Nürburgring-Debakel Crashkurs für Becks Großprojekt

MAINZ · Die Krise des Nürburgrings: Die Insolvenz steht bevor - nun geht alles wieder an den Start mit offenem Ziel. Die Formel 1 wird aber wohl bleiben.

Der weltbekannte Nürburgring steht vor der Insolvenz. Das Bild entstand im Jahr 2009.

Der weltbekannte Nürburgring steht vor der Insolvenz. Das Bild entstand im Jahr 2009.

Foto: dpa

Kurt Beck war im Urlaub an der Mosel und freute sich über Entspannung und Hotelhund Cameron, als sein Telefon heißklingelte. Der Nürburgring steht vor der Insolvenz, die EU-Kommission wird wohl kein grünes Licht für eine Finanzspritze des Landes Rheinland-Pfalz geben. Alarmstimmung an der Mosel: Beck rief seine Leute aus dem Urlaub zu einer eilig einberufenen Sondersitzung nach Mainz.
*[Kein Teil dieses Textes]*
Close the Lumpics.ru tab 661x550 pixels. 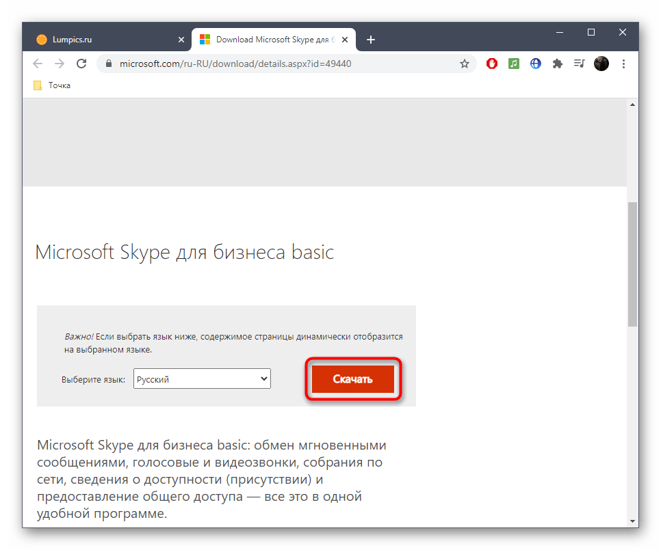point(181,40)
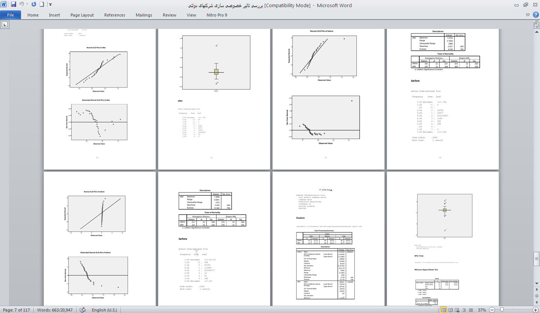540x313 pixels.
Task: Expand the collapsed ribbon using chevron
Action: pos(528,15)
Der Crash der fast komplett landeseigenen Nürburgring-Besitzgesellschaft hat ihm gerade noch gefehlt.

Der Ring ist sein "Baby", er hat den 1927 eingeweihten Ring ausbauen lassen für 330 Millionen Euro, er wollte aus der Traditionsrennstrecke einen Erlebnispark machen und die Eifel damit stärken.

Zur Eröffnung des Prestigeprojekts vor drei Jahren kam selbst Boris Becker, der den Nürburgring ein Motorsport-Mekka nannte. Weil vorher ein internationaler Finanzdeal geplatzt war, hatte das Land Rheinland-Pfalz private Betreiber geholt, doch der Freizeitpark am Ring zog nicht wie erwartet: Die Besucherscharen blieben aus, die erwarteten Pachtzahlungen ebenfalls. Deshalb wollte Becks Infrastrukturminister Roger Lewentz (SPD) einen Neustart und kündigte den Betreibern im Februar 2012, um den kriselnden Ring wieder flott zu machen.
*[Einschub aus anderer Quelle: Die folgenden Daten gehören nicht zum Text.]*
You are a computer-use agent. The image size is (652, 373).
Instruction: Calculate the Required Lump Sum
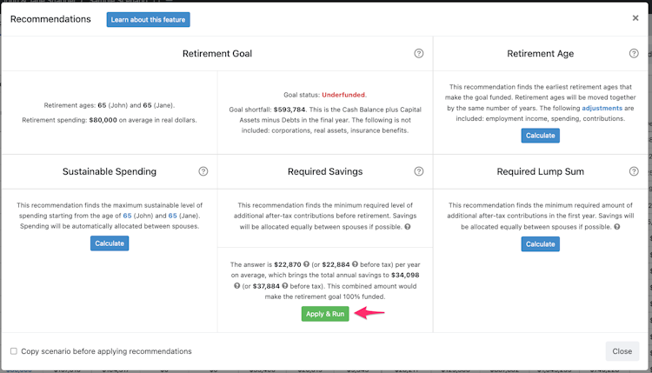[x=540, y=243]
Dem Land fuhr allerdings die EU-Kommission in die Parade. Sind rund 500 Millionen Euro Beihilfen tatsächlich rechtmäßig geflossen? Das prüfen die Brüsseler Wettbewerbshüter.

Als der Besitzgesellschaft am Ring das Geld auszugehen drohte, bat Rheinland-Pfalz Brüssel um 13 Millionen Euro Hilfe. Bisher fiel offiziell keine Entscheidung, aber Brüssel hat laut Regierungschef Beck "Nein" signalisiert, weil schon Rettungsbeihilfen geflossen seien. Am Mittwoch sitzt der Landesvater mit drei Ministern in der Staatskanzlei bei einer Pressekonferenz, nachdem am Vortag nichts nach außen dringen durfte.
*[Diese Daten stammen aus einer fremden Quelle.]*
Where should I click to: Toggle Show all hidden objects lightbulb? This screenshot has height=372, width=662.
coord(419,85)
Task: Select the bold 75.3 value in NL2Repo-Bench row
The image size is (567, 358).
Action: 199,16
Becks ernstes Gesicht offenbart, wie ihm zumute ist. Er spricht von einer "bitteren Wahrheit" und redet sich in Rage gegen die Kommission. Verfassungswidrig wäre das Vorgehen in Deutschland, kritisiert er. Dazu kommt, dass 254 Millionen Euro aus dem Haushalt fließen müssen, um eine Kreditbürgschaft des Landes zu decken. Anfang 2010 hatte Beck noch versprochen: "Der Nürburgring eröffnet neue Chancen für Arbeit und für Wertschöpfung und keine Belastung für den Steuerzahler."

Grünen-Wirtschaftsministerin Eveline Lemke, die dem Nürburgring in Oppositionszeiten kritisch gegenüberstand, unterstützt Beck. Spaniens Banken bekämen Hilfe, eine Landesgesellschaft in Rheinland-Pfalz nicht. "Ich erwarte, dass uns geholfen wird, anderen wird auch geholfen. Wir wollen ja nicht mal, dass die Spanier für uns bezahlen."

Die rheinland-pfälzische CDU-Fraktionschefin Julia Klöckner spricht von politischer Insolvenz für Beck & Co., FDP-Landeschef Volker Wissing von Gigantomanie. "Die Pharaonen haben sich Pyramiden in den Wüstensand, Kurt Beck den Nürburgring in die Eifel gestellt." Er fordert Becks Rücktritt.

Doch der Regierungschef will im Amt bleiben: "Wir haben niemand als Sündenbock ausgeguckt." Noch im Mai gab es Gerüchte über einen Rückzug Becks, den dementierte er. Nun will er im November wieder als SPD-Landeschef antreten. Das gibt ihm mehr Zeit, um zu schauen, was mit dem Ring passiert, nachdem erstmal ein Insolvenzverwalter am Start ist.

In der Eifel deutet sich an, dass die Formel-1-Motoren bald wieder röhren könnten. Formel-1-Chef Bernie Ecclestone hat bereits positive Signale für 2013 nach Mainz gesandt.

Auch Weltmeister Sebastian Vettel hatte sich im vergangenen Jahr für den Ring stark gemacht: "Es bedeutet sehr viel, gerade mit der Historie hier." Ob "Rock am Ring" am Ring bleibt? Konzert-Guru Marek Lieberberg will das und geht davon aus, dass ein künftiger Macher am Ring dies auch so sieht: "Er würde sich ja in den Fuß schießen, der eh schon bandagiert ist."